____ Dataset excerpts

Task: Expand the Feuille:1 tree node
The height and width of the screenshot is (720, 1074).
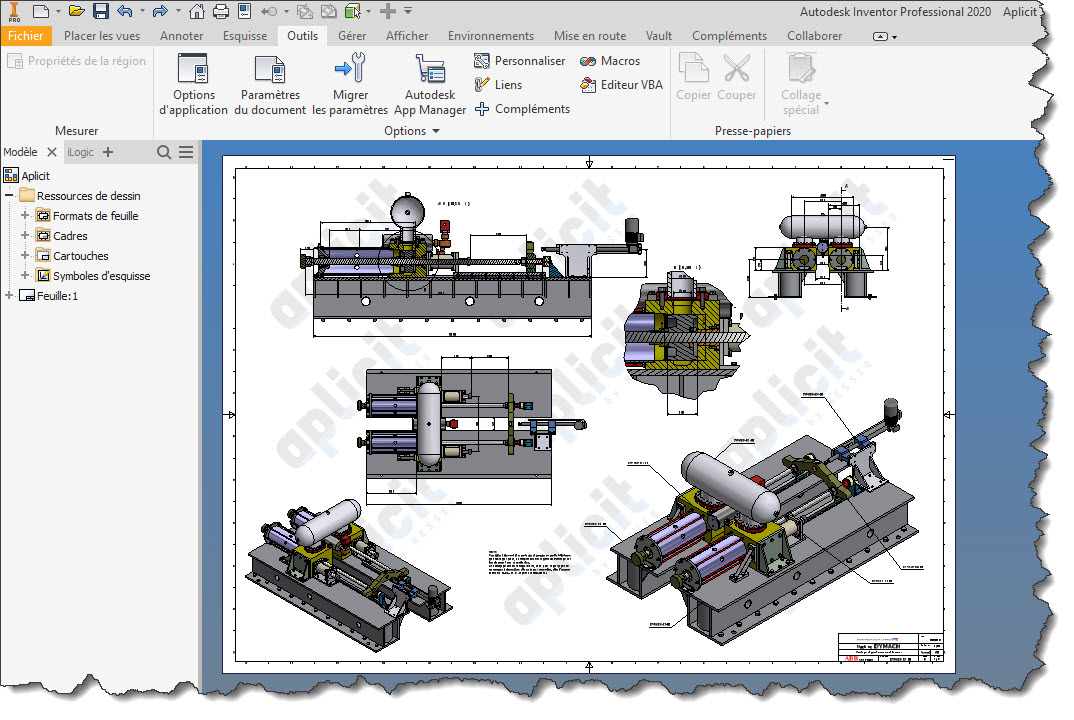Action: tap(10, 296)

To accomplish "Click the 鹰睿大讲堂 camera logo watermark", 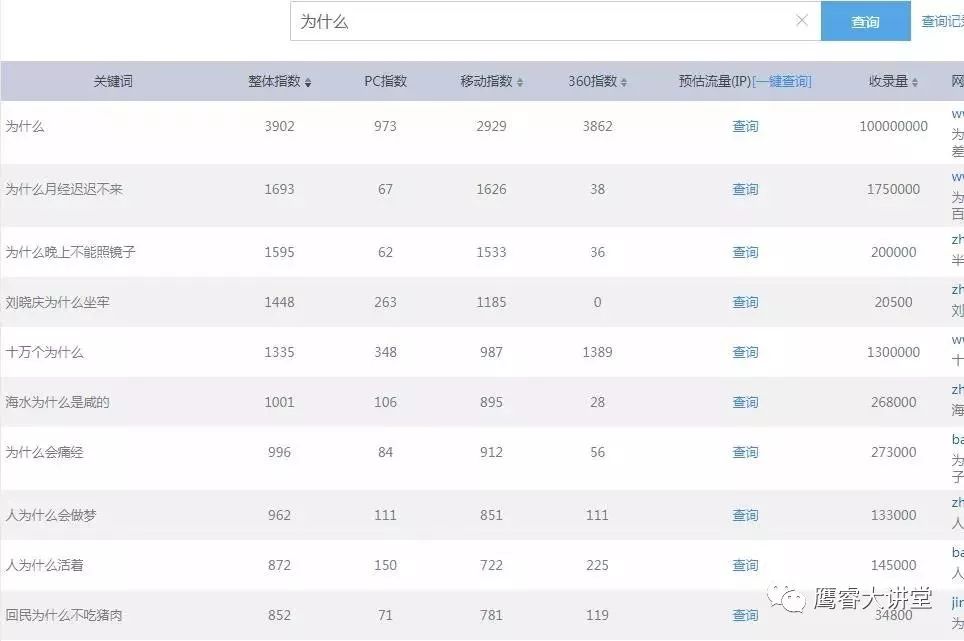I will click(x=789, y=597).
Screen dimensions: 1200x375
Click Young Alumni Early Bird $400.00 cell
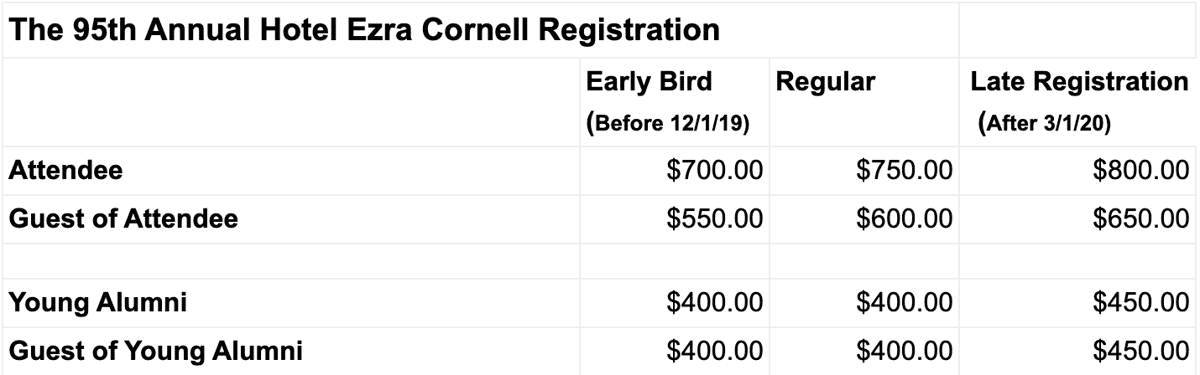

________

• _Requirements_:
Convert the data from the line containing "Screen dimensions: 1200x375" through the end of the data, inclusive, into a Markdown table with the columns Row and Line. Skip blank lines and leave the pictures out.

• _Complete output_:
| Row | Line |
|---|---|
| 1 | Screen dimensions: 1200x375 |
| 2 | Click Young Alumni Early Bird $400.00 cell |